Hello. I have a set of data (5 points or so) and I need to test how well they fit my model, which is a log model. Unfortunately by some stupid and arbitrary stipulation I may only use "technology" (including calculators, computers, etc.) for "routine calculations" (doing stats is specifically excluded). What is a good way to calculate the goodness of the fit by hand (using a calculator for things like adding, taking logs, etc. of course)?
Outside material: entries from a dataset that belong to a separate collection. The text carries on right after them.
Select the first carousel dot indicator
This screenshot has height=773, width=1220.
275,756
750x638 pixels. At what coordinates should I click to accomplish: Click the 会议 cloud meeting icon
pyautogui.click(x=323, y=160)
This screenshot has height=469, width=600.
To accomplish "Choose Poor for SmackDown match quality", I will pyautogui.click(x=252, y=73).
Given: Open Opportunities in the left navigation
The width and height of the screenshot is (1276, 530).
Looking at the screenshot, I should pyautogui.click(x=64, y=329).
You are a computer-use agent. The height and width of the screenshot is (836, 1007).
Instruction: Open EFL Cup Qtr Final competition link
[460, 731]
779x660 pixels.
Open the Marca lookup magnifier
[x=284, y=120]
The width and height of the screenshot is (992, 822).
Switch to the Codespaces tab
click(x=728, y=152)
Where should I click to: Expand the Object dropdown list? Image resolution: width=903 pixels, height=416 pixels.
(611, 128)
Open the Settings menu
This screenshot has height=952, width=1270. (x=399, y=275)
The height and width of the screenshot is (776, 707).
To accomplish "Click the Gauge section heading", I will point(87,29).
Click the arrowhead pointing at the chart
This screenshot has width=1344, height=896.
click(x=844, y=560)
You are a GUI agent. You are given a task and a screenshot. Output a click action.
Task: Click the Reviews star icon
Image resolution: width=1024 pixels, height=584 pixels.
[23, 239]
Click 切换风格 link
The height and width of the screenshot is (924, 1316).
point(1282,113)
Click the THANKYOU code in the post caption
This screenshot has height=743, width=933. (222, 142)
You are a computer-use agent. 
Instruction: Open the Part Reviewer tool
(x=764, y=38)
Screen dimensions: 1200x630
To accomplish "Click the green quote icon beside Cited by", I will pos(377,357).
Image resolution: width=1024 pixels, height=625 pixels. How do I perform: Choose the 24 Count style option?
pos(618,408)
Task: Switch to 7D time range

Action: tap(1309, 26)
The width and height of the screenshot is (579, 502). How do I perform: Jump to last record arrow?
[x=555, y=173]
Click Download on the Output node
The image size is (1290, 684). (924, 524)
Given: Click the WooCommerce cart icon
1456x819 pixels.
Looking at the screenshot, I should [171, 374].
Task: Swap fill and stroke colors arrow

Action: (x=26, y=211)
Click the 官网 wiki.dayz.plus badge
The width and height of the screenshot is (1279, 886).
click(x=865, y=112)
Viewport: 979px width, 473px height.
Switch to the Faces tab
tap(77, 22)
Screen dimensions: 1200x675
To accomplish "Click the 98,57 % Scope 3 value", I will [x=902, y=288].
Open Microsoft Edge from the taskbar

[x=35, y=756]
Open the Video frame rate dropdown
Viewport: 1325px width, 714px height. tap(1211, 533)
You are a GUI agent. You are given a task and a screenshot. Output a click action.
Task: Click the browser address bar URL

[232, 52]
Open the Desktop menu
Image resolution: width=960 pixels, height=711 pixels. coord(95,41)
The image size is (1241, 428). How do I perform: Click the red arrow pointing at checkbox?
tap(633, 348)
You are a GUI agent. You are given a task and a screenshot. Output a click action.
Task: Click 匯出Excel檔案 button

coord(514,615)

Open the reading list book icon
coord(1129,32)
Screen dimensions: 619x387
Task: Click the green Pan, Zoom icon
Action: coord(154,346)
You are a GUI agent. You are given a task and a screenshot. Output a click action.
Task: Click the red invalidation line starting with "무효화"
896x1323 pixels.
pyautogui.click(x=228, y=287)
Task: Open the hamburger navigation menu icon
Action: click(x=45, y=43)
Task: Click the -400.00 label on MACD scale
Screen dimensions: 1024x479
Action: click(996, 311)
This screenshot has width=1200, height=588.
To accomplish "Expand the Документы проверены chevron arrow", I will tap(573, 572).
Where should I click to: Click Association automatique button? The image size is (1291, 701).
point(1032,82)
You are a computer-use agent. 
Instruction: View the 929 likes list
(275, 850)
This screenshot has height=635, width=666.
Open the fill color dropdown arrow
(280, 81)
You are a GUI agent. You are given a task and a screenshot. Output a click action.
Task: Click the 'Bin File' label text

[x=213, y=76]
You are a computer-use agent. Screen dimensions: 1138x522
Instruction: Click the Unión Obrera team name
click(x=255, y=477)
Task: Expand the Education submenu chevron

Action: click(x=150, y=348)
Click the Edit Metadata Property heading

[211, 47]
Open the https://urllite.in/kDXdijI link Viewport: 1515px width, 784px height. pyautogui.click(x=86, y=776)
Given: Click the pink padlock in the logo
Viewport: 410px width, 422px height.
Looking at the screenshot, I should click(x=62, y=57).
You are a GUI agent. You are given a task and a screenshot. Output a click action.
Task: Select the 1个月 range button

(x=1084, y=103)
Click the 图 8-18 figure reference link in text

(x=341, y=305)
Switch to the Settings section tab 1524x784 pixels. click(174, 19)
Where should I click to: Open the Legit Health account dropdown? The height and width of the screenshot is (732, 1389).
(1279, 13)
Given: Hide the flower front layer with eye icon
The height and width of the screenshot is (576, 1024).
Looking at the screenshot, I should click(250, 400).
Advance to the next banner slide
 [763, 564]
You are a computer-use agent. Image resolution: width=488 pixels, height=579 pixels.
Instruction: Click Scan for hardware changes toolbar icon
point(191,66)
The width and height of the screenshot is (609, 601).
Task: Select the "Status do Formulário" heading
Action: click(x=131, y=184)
I skimmed your article but didn't see anything I thought might work. thank you. 24.92.85.35 (talk) 03:04, 7 November 2011 (UTC)

You can test the fit by plotting the results on logarithmic graph paper (if available). This would not require any calculation at all, and the quality of fit can be seen by drawing the "best straight line". In the absence of special graph paper, the same can be achieved on ordinary graph paper, but calculating (or looking up) the logarithms of one set of data is necessary. Fitting data to models was done regularly long before calculators were available. Dbfirs 08:17, 7 November 2011 (UTC)
Just take the logs and apply a standard linear Lack-of-fit sum of squares. Except you won't get anything much useful with just five points! If you start of with more than one model that decreases the degrees of freedom you should use, otherwise you're like the commercials where they keep picking ten people until they get nine out of them saying xyz is best.. Dmcq (talk) 08:36, 7 November 2011 (UTC)

## Binomial theorem

Ok this is a primary school question but I'm missing something... If n is prime, how do I show ${\displaystyle {\tbinom {n}{k}}}$ is a multiple of n when k is not 0 or n? Money is tight (talk) 11:25, 7 November 2011 (UTC)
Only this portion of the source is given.